# Number of strands for recurve string



## 3drecurve

I have 2 recurve bows and need strings. I have made them in the past for our club bows, but never my own equipment.

1) An 25" Elan with 36lbs Hoyt with Kinetic limbs shot at 32 lbs, bow length 68" (short draw length). 

2) a 23" Aerotec with 36lbs G3 limbs also at 32 lbs, bow length is 66". 

How many strands should I make the bow string, and out of what material in order to be the most efficient. I have (BCY) B500; 8125; 450; 452; 452x and dynaflight 97. I shot g-nocks and ACE 1000 arrows. Also have serving in the following types: Brownell No. 3 1/2; BCY 400 nylon; BCY .021 # 62 xs; BCY .107 #3D Dyneema

Thank you.
Shelly


----------



## Leighton

3drecurve said:


> I have 2 recurve bows and need strings. I have made them in the past for our club bows, but never my own equipment.
> 
> 1) An 25" Elan with 36lbs Hoyt with Kinetic limbs shot at 32 lbs, bow length 68" (short draw length).
> 
> 2) a 23" Aerotec with 36lbs G3 limbs also at 32 lbs, bow length is 66".
> 
> How many strands should I make the bow string, and out of what material in order to be the most efficient. I have (BCY) B500; 8125; 450; 452; 452x and dynaflight 97. I shot g-nocks and ACE 1000 arrows. Also have serving in the following types: Brownell No. 3 1/2; BCY 400 nylon; BCY .021 # 62 xs; BCY .107 #3D Dyneema
> 
> Thank you.
> Shelly


Use the 97 using ~16 strands.

I know 18 strands 8125 works great with large g-nocks.


----------



## Jim C

16 strands with 97 is compound suggested amount-14 is what most recurve shooters use on that according to the guys at BCY (I spent a few hours and a few hundred bucks with them at the ATA Show)

8125-(BTW there is an 8125 "Thin" coming out-cheaper than 8125 which will increase in price due to the demand (as an alternative to spectra in many applications) increases) 18

02-14

D75-14

D75 thin (almost same as 8125) 18-20

TS-1 18


----------



## c3hammer

I'd suggest 14 strands of 8125 or D75 thin for 32 lbs. 16 strands would be a very beefy string for that weight. 18 or 20 strands would be way over the top, IMHO.

Ginamaire Cheichi, who was on the Jr. USAT team, has been shooting the same 14 strand D75 Thin string on her bow for 2 years at 32 lbs. I've been shooting a 14 strand one for about a 8 months at 36 lbs. and have been very pleased with it.

Cheers,
Pete


----------



## Jim C

interesting Pete but I have found with even juniors a more standard string is more comfortable and is more stable.

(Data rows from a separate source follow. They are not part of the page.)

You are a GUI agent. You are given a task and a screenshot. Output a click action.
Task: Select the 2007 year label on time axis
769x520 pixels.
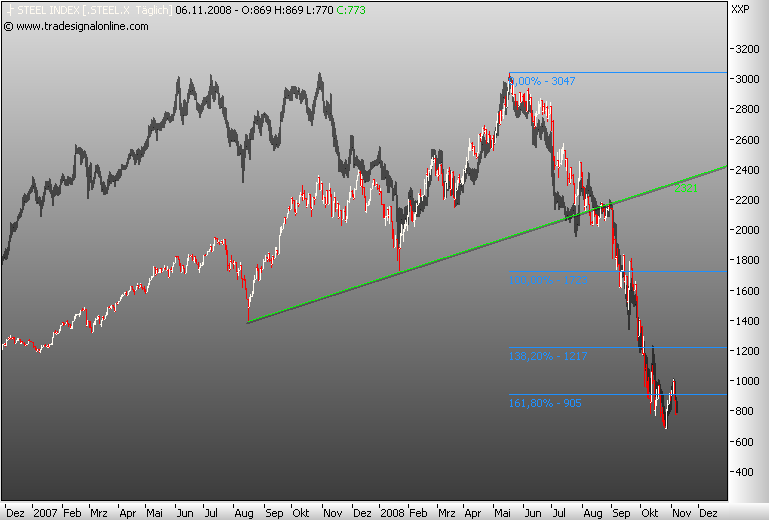pos(46,510)
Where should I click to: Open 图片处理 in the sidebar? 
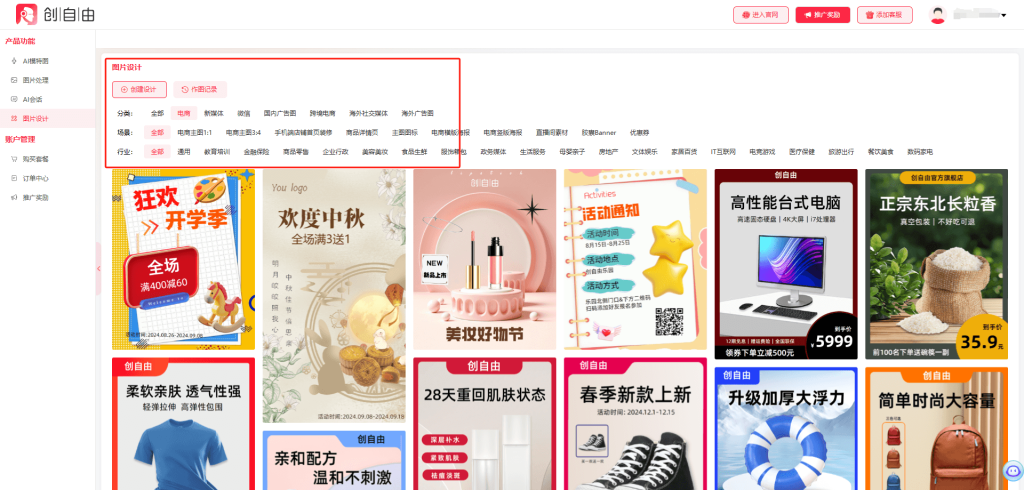(x=35, y=80)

I do sometimes go thinner when someone needs to get a distance with weak limbs or short draws.

most radical-Ed Eliason's 8 strand string at the 00 field nationals getting somewhere around 245 FPS out of his axis and FX limb combination


----------



## baldmountain

Jim C said:


> interesting Pete but I have found with even juniors a more standard string is more comfortable and is more stable.


I think the most important thing is how the string shoots and secondarily nock fit. I think that 14 strands would be too thin and you'd find arrows slipping off the string during draw. 18 strands with Halo serving is a smidgen snug with standard Easton nocks. I've been shooting 18 strands, but will probably try 16 on the next string I make...

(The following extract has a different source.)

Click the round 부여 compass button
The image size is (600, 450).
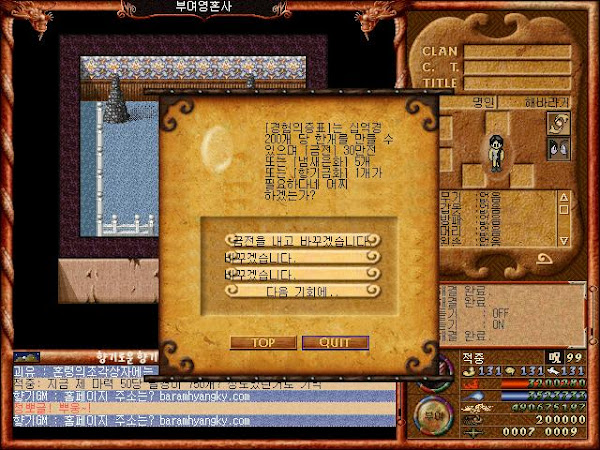pos(431,412)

Oh, I always use 8125 for all my recurve strings...


----------



## Jim C

agreed Geoff but 18 strands of 8125 with standard .19 Halo fits both the supernocks and the large G or beiter nocks perfectly. same with .20 crown. Of course I really wrap the center serving tight with that stuff

with 16 and my wrap job the large nocks approach "too loose" and 14 strands requires a small g nock


----------



## 3drecurve

Thank you for the response. I made the string last night with 14 strands, and it turned out very nice. Tried the 16, but it was too thick for my knocks.

I made sample strings on just the end rods of the jig and served them to see what would fit the nocks best.

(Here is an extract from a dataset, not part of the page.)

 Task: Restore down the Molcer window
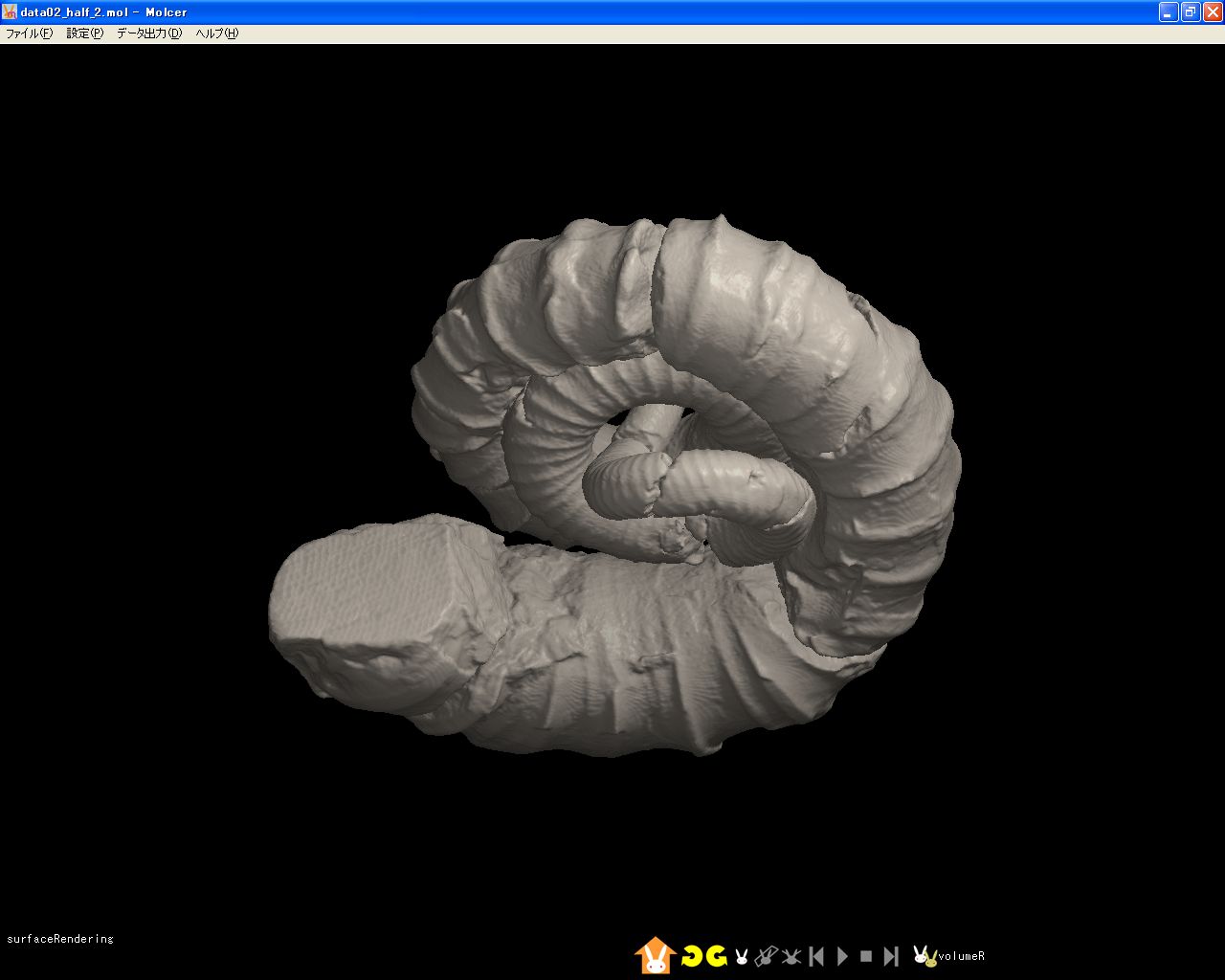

If the string and serving give you enough thickness, can you reduce the number of strands even more? Is it something you play with until you get the number that works best, or is there a point of diminishing returns?


----------



## c3hammer

Jim, I've used the small G-nock's on my ACE's and they have a great fit. I'm not sure which serving size Gina used on my strings, but It seemed perfect to go with a proven combo when I had her make a couple of strings for me.

I'll have to admit that a 14 strand string at 36 lbs. stretches a ton at first and doesn't stop moving for about a month or so of shooting every day. You definitely have to keep and eye on it or your brace ends up at 8" 

I've also wondered what effect thin strings have on consistancy. Is a thin string less forgiving? Has anyone done group testing with two setups side by side? Can you tell a difference?

I was shooting next to Ed when he had one of those tiny strings and tiny ACE's at some rediculous poundage. I thought his bow was going to blow up every shot. LOL! He is one of the advantages to living around here, well, er.... in this case maybe it's a disadvantage   

He's a very fun guy to shoot with as he never tires of trying new things.

Cheers,
Pete


----------



## 3drecurve

Thanks for the info on stretch. I guess shooting the string this weekend at the state Indoor won't be a really good idea then.

With the 14 strands, should I also change the brace height? I usually have it at 8 3/4"? 

I'm shooting approx 100 to 150 arrows per day getting ready for it.


----------



## Jim C

c3hammer said:


> Jim, I've used the small G-nock's on my ACE's and they have a great fit. I'm not sure which serving size Gina used on my strings, but It seemed perfect to go with a proven combo when I had her make a couple of strings for me.
> 
> I'll have to admit that a 14 strand string at 36 lbs. stretches a ton at first and doesn't stop moving for about a month or so of shooting every day. You definitely have to keep and eye on it or your brace ends up at 8"
> 
> I've also wondered what effect thin strings have on consistancy. Is a thin string less forgiving? Has anyone done group testing with two setups side by side? Can you tell a difference?
> 
> I was shooting next to Ed when he had one of those tiny strings and tiny ACE's at some rediculous poundage. I thought his bow was going to blow up every shot. LOL! He is one of the advantages to living around here, well, er.... in this case maybe it's a disadvantage
> 
> He's a very fun guy to shoot with as he never tires of trying new things.
> 
> Cheers,
> Pete


yep, the first thing Ed said to me is "remember, I DON'T PAY FOR THESE LIMBS"   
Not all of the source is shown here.